WHAT IS REQUIRED:
Only one stretch of the records below is wanted: the lines from the one holding "Given: Click the yellow-green" through the one holding "Click the XLK". Return it exactly, both ends included.

Saved data entries:
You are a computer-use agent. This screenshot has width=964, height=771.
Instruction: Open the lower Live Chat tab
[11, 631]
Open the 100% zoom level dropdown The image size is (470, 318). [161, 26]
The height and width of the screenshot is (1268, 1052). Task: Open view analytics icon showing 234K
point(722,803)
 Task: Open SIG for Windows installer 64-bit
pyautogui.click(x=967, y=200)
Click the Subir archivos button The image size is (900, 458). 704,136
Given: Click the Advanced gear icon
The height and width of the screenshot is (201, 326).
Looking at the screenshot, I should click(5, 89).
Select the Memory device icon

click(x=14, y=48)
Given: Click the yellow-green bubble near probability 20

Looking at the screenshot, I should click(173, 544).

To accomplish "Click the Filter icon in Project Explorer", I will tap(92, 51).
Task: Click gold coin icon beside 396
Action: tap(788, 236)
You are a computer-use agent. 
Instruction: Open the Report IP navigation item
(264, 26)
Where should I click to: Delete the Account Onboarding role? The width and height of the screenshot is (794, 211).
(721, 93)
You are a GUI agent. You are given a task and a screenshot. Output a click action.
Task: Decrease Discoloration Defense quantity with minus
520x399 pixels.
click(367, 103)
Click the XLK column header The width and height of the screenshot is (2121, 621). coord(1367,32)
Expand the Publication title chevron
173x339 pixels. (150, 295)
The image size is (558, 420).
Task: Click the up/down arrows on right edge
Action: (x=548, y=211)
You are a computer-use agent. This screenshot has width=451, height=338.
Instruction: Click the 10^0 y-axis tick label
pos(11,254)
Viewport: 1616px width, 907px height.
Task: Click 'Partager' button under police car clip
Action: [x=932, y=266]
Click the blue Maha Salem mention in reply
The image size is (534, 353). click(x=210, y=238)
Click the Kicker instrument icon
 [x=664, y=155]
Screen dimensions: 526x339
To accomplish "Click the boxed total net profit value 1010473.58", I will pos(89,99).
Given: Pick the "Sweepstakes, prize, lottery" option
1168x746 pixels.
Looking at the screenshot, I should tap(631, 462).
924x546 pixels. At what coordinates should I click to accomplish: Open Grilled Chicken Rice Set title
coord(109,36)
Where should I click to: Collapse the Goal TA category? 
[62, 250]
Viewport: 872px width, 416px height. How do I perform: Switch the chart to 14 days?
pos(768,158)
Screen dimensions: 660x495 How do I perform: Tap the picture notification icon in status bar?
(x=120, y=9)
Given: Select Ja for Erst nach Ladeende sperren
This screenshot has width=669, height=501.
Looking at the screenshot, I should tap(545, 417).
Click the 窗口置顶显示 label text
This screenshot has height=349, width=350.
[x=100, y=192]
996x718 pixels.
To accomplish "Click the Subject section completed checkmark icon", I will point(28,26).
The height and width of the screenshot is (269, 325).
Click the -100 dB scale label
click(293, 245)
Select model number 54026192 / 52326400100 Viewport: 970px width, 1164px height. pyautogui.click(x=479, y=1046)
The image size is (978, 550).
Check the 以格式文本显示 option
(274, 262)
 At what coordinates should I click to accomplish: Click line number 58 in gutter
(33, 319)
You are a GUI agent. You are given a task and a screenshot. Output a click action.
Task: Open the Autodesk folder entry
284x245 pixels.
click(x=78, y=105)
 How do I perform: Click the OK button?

SOLUTION TO THIS EXERCISE:
Given: Click the yellow-green bubble near probability 20

Looking at the screenshot, I should click(173, 544).

To accomplish "Click the Filter icon in Project Explorer", I will tap(92, 51).
Task: Click gold coin icon beside 396
Action: tap(788, 236)
You are a computer-use agent. 
Instruction: Open the Report IP navigation item
(264, 26)
Where should I click to: Delete the Account Onboarding role? The width and height of the screenshot is (794, 211).
(721, 93)
You are a GUI agent. You are given a task and a screenshot. Output a click action.
Task: Decrease Discoloration Defense quantity with minus
520x399 pixels.
click(367, 103)
Click the XLK column header The width and height of the screenshot is (2121, 621). coord(1367,32)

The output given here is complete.